Ballet Omaha – during her season as artistic director of Ballet Omaha she produced works by George Balanchine, Ann Carlson, Lew Christensen, Laura Dean, Charles Moulton, and others.

Joffrey Ballet of Chicago  – in 1995 as associate artistic director, DeAngelo created a vision for the Joffrey's relocation from New York, and along with Artistic Director Gerald Arpino, a successful vision for its artistic future. Arpino created an evening called "Legends" spotlighting female choreographers choreography about iconic female legend singers. Choreographers included DeAngelo, Laura Dean, Joanna Haigood, Ann Reinking, and Margo Sappington.

In the 2000s DeAngelo was co-artistic director of the Hamptons Dance Festival with Cynthia Gregory.

Director - producer and other work
DeAngelo has created and staged many special shows and events, including Shall We Dance, a dance tribute to composer Richard Rodgers as part of the Rodgers Centenary celebration in 2002.

Since 2002 DeAngelo has staged the annual gala for Career Transition For Dancers.  Those shows include: Dancing on Air, That's Entertainment, One World, Dance Rocks!, America Dances!, 25th Anniversary, and A Halloween Thriller, and Jump for Joy in 2012, Broadway & Beyond in 2013, New York, New York in 2014, 30th Anniversary Celebration in 2015. In 2010 she commissioned Marvin Hamlisch to write a new song called "I'm Really Dancing" with lyrics by Rupert Holmes for that year's gala. In these evenings, DeAngelo's "amalgamations of dance", she has presented and commissioned over 200 works by a variety of dance companies and choreographers from different disciplines. She has worked with theater artists and Tony Award winners such as Paula Abdul, Debbie Allen, Michael Douglas, Christine Ebersole, Robert Fairchild, Catherine Zeta-Jones, James Earl Jones, Sutton Foster, Savion Glover, Jane Krakowski, Angela Lansbury, Liza Minnelli, Bebe Neuwirth, Billy Porter, Ann Reinking, Chita Rivera, Kelly Ripa, Tommy Tune, Ben Vereen, and Karen Ziemba, as well as producer Nigel Lythgoe.

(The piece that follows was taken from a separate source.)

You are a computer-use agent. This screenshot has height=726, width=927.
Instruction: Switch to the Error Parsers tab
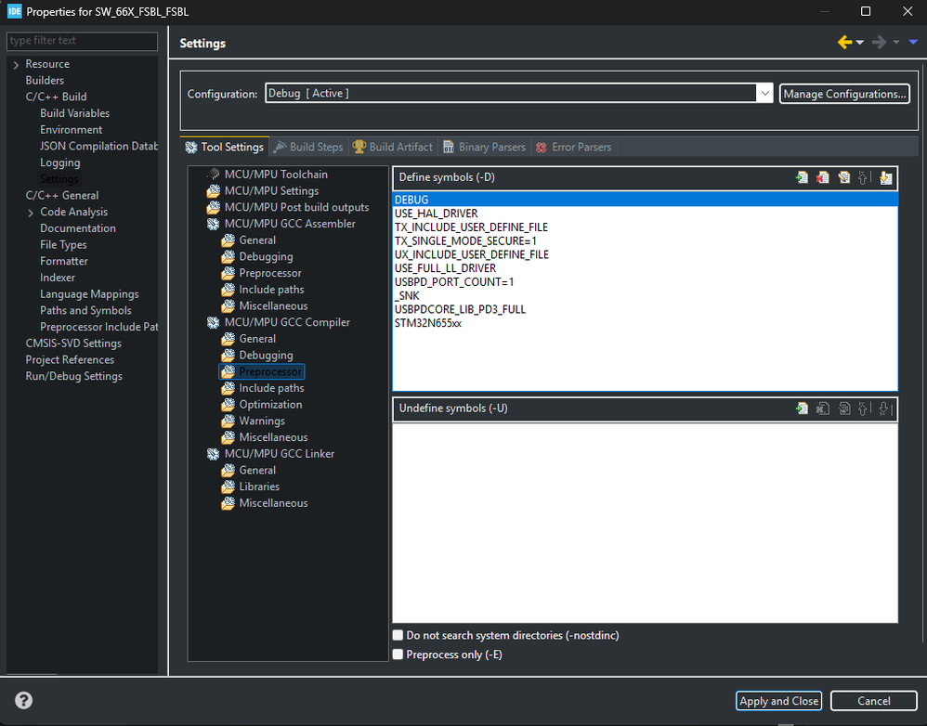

In 2001 she created and directed The Variety Show – Jugglin' Styles which premiered at the Annenberg Center in Philadelphia.

In 2009 she was director of the show Thank You, Gregory – A Tribute to Legends of Tap that opened at the Annenberg Center for the Performing Arts in Philadelphia, featuring Maurice Hines and Jason Samuels Smith.

Also in 2009 she directed Ghettomade, a work created by Mr. Wiggles that premiered at Sadlers Wells in London. Currently the show is expanding to include Rock Steady Crew.

In 2012 she conceived, produced, and directed the 125th anniversary gala for Capezio at City Center in New York City in 2012.

In 2016 Career Transition for Dancers merged with the Actors Fund and is a part of Bebe Neuwirth's Dancers Resource; however, DeAngelo continued to produce and direct fundraisers in 2016 and 2017.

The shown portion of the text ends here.